Problem description
Quote the rows that begin at the line containing "Click the Add Folders icon button" and end after the line containing "tap(393, 368)", with both of those lines included. Leave the pictures out of your answer.

Data entries
■ ■ ■ ■

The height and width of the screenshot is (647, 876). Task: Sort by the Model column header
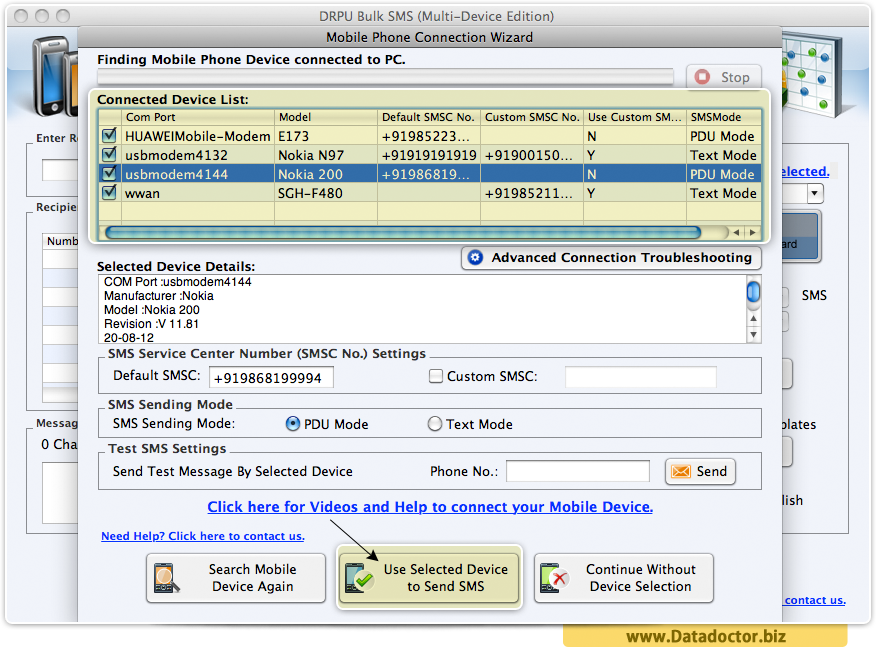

■ ■ ■ ■

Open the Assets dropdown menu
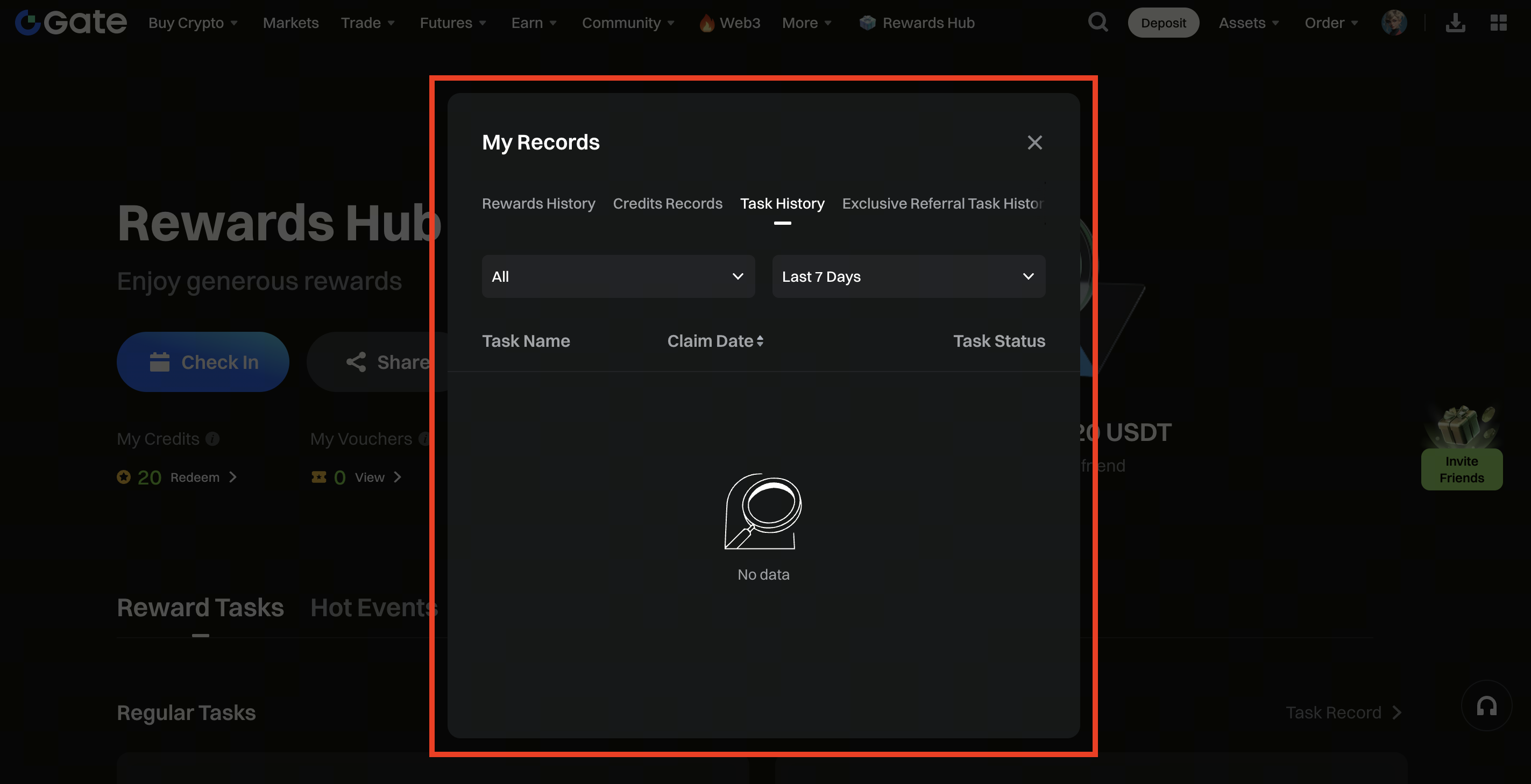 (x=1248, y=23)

■ ■ ■ ■

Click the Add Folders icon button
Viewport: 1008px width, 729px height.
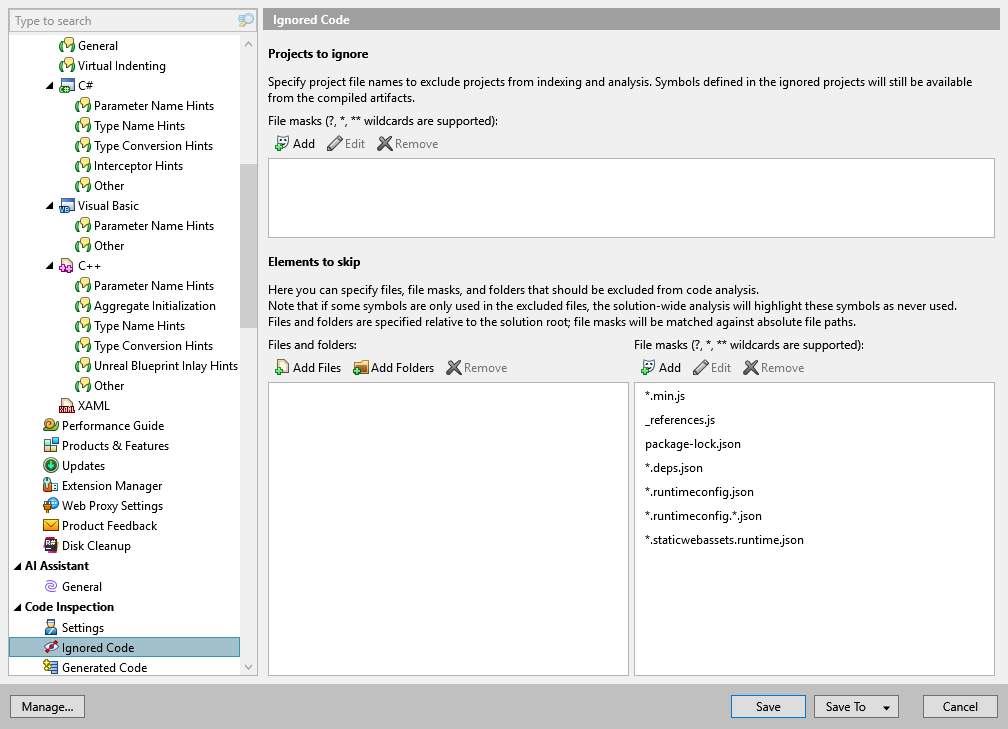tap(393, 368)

■ ■ ■ ■

Exercise result
Click the Add Folders icon button
Viewport: 1008px width, 729px height.
tap(393, 368)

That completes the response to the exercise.